Sharpie sponsored the NASCAR Sprint Cup Series Sharpie 500, a night-time race at Bristol Motor Speedway, from 2001 through 2009. For the 2010 season, Newell Rubbermaid switched the sponsorship for this race to its Irwin Tools brand. Sharpie sponsored the Nationwide Series Sharpie Mini 300 race from 2004 to 2008. Before 2006, they sponsored Kurt Busch, who was the 2004 Sprint Cup champion. Sharpie also sponsored Jamie McMurray in the 2006 NASCAR Sprint Cup Series and the 2008 NASCAR Sprint Cup Series.

In recent years, Sharpie commercials have followed the slogan "Write Out Loud". These advertisements depict people using Sharpies in bad situations, such as using the marker to touch up a car and a college woman highlighting words in a book to notify a male student that his fly was open. Also, a middle-aged woman trying to think of what to write for her resignation letter, writes "I QUIT" with a red Sharpie. David Beckham is sponsored by Sharpie and appears in a commercial signing autographs with a Sharpie and trying to steal them.

In popular culture 

During an October 14, 2002 National Football League Monday Night Football game against the Seattle Seahawks, San Francisco 49ers wide receiver Terrell Owens pulled a black Sharpie marker out of his sock to sign the football he caught to score a touchdown and then gave the ball to his financial adviser, who was in the stands.

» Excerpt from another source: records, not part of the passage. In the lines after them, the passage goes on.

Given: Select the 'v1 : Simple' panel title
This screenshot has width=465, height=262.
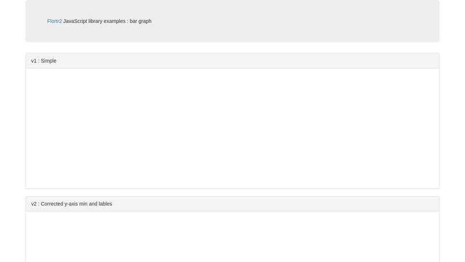Looking at the screenshot, I should tap(44, 61).
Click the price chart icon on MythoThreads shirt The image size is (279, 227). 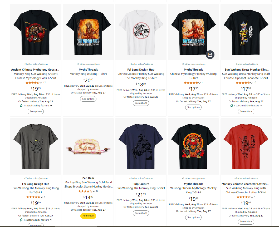point(210,55)
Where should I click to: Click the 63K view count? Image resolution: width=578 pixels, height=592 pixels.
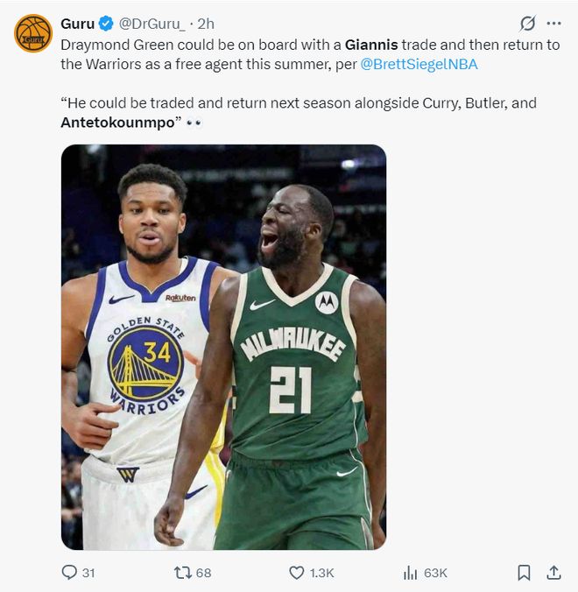pyautogui.click(x=435, y=573)
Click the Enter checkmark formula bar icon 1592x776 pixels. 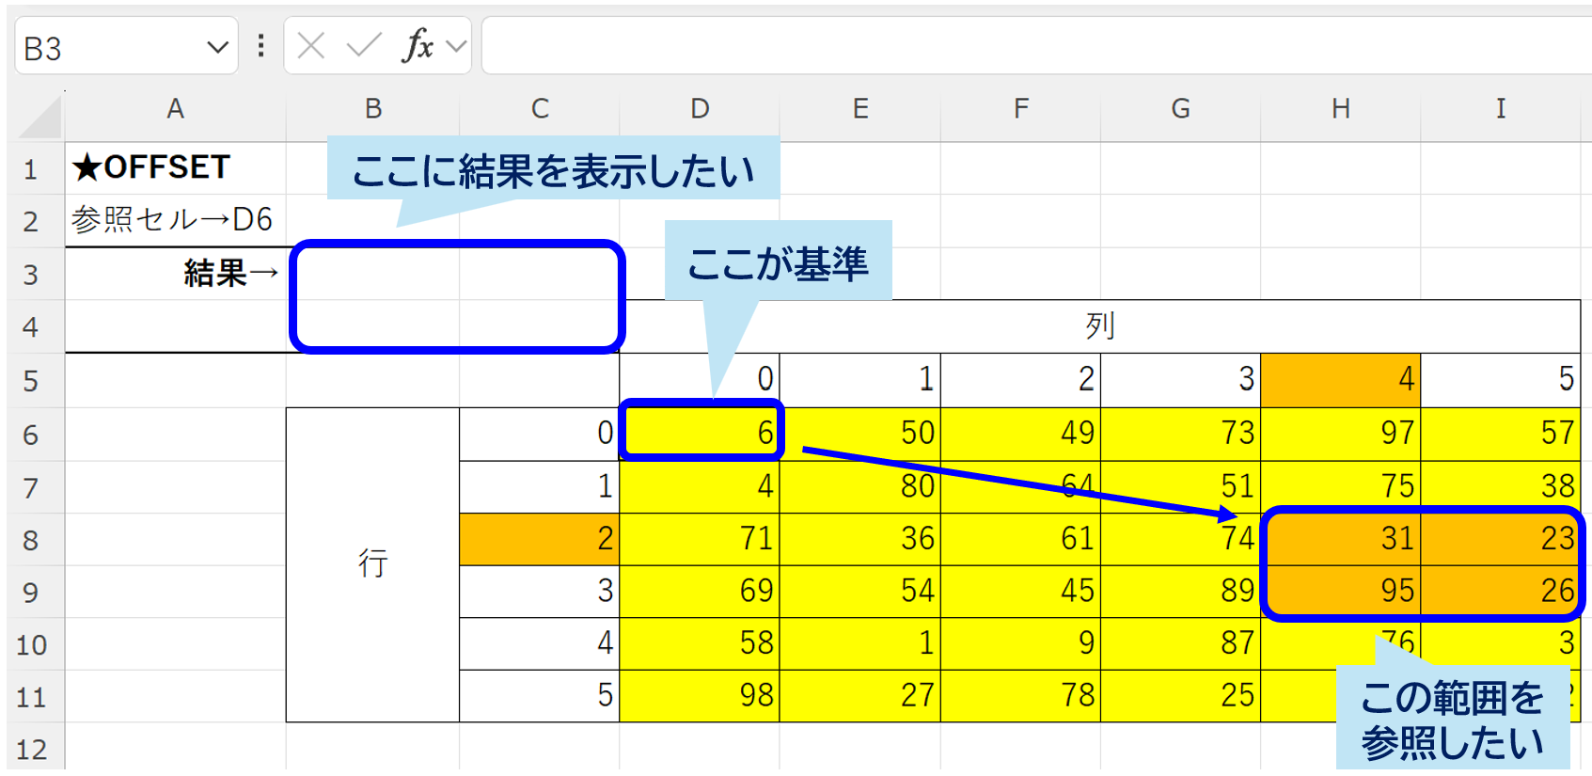click(x=364, y=45)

Special Camp David Sharpies were made for United States President George W. Bush.

Sharpies are the writing utensil of choice for astronauts aboard the International Space Station because of their usability in zero-gravity. According to Canadian astronaut Chris Hadfield, who commanded the International Space Station in 2012–2013, "you can hold it any which way and it still works".

Former president Donald Trump has a well-known preference for using Sharpies to sign official government documents, as he did when he gave autographs.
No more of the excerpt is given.